Die Symbiose aus materiellem Recht und Prozessrecht zeigt sich nicht nur in den kommentierten Gesetzen, sondern auch innerhalb der Ausführungen achten die Autoren auf entsprechende Weichenstellungen. So wird immer wieder auf prozessuale Probleme hingewiesen, wenn es im materiellen Recht erforderlich ist, etwa auf Beweislastfragen, den Umfang der gerichtlichen Prüfung oder auch auf Details wie den Streitgegenstand des Scheidungsbegehrens (S. 322). Zudem beschränken die einzelnen Bearbeiter ihre Erläuterungen nicht auf die reine Wiedergabe von Wissen, sondern nehmen auch - sofern passend - Stellung zu aufgezeigten Problemkonstellationen (vgl. z.B. vor § 1372 BGB, Rn. 27). Vorbildlich sind auch die umfangreichen Ausarbeitungen klassischer Begriffe des Familienrechts wie etwa der Kindeswohlgefährdung (S. 1234 ff.), aber auch neuer Kategorien wie etwa der Mutwilligkeit (S. 1664 ff.), natürlich konkret bezogen auf mögliche familienrechtliche Verfahren, oder der nicht mehr ganz so neuen Definition der Familienstreitsachen (S. 1852 ff.). Im Rahmen der prozessualen Vorschriften kommen zu den grundlegenden Ausführungen zur jeweiligen Norm selbstverständlich stets Unterkapitel zu Kosten, Verfahrenswert oder einer möglichen einstweiligen Anordnung. Persönlich als besonders lesenswert empfand ich die Kommentierung von Brudermüller zur Abänderung gerichtlicher Entscheidungen, § 238 FamFG (S. 2186 ff.): nicht nur, dass eine schöne Abgrenzung zu § 323 ZPO und anderen prozessualen Situationen vorgenommen wird, sondern auch alle einzelnen Voraussetzungen werden in einer beachtlichen Breite und Tiefe, aber gleichzeitig einfach verständlich aufbereitet, eine ganz hervorragende Leistung für den Leser und Rechtsanwender.

--

▶ ARBEITSAUFTRAG
Nehmen Sie die Besprechung des Familienrechtskommentars nach ihrem letzten Satz wieder auf und schreiben Sie sie weiter. Das Material stammt aus einer anderen Quelle als die Besprechung des Familienrechtskommentars.

▶ DATENAUSZUG
--

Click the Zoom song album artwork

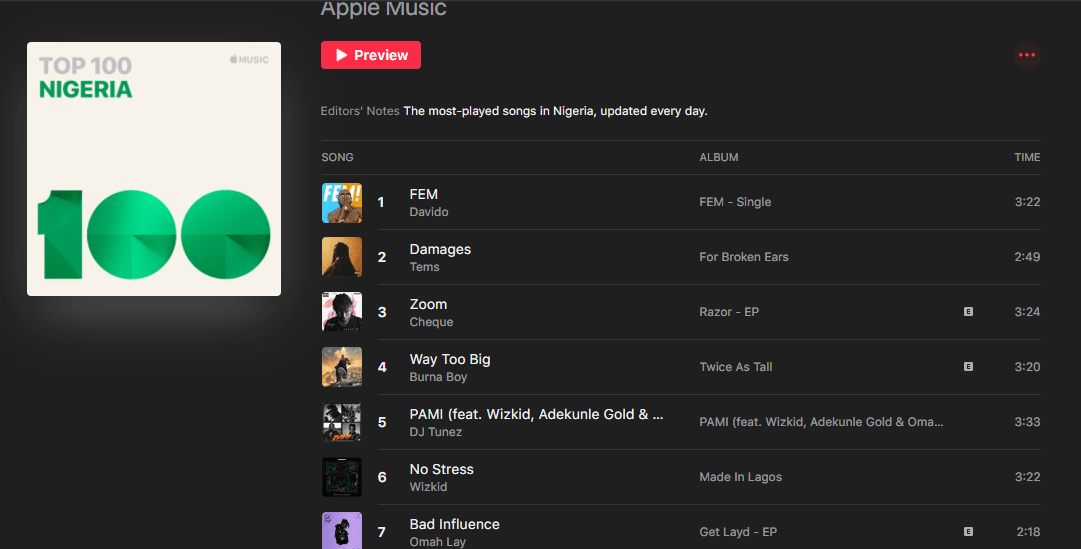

--

▶ LÖSUNG
Auch die Gestaltung des Kommentars ist gut gelungen und sehr lesefreundlich. Die mit ausreichenden Abständen gedruckten Fließtexte sind mit Fettungen, internen Verweisen zur Vermeidung von Doppelungen und sowohl kleiner gedruckten Beispielen als auch ausführlichen Rechenexempeln ausgestattet worden. Ein echtes Fußnotenregime trennt die Fundstellen und Nachweise vom Haupttext. Dies erleichtert die durchgehende Lektüre und ist einfach gut für die Optik. Leider kaum enthalten sind Hilfestellungen für die Formulierung von Anträgen oder Entscheidungen (seltene Ausnahme z.B. S. 791 zum Versorgungsausgleich), ebensowenig Muster für typische Verfahrenssituationen.
Der Kommentar bietet neben den fundierten Sachinformationen den klaren Vorteil bei Zeitdruck: alles auf einen Blick. Man muss keine zwei Bücher mehr wälzen, um zu den Standardfragen der wichtigsten familienrechtlichen Verfahren Auskünfte zu erhalten, sondern kann schlicht in einem Kommentar fündig werden. Natürlich wird man bisweilen auf weitere Literatur, insbesondere zu Spezialfragen, im Familienrecht nicht verzichten können, aber dieses Werk bietet eine wunderbare Arbeitsgrundlage für eine Vielzahl von möglichen Fallgestaltungen. Sehr empfehlenswert.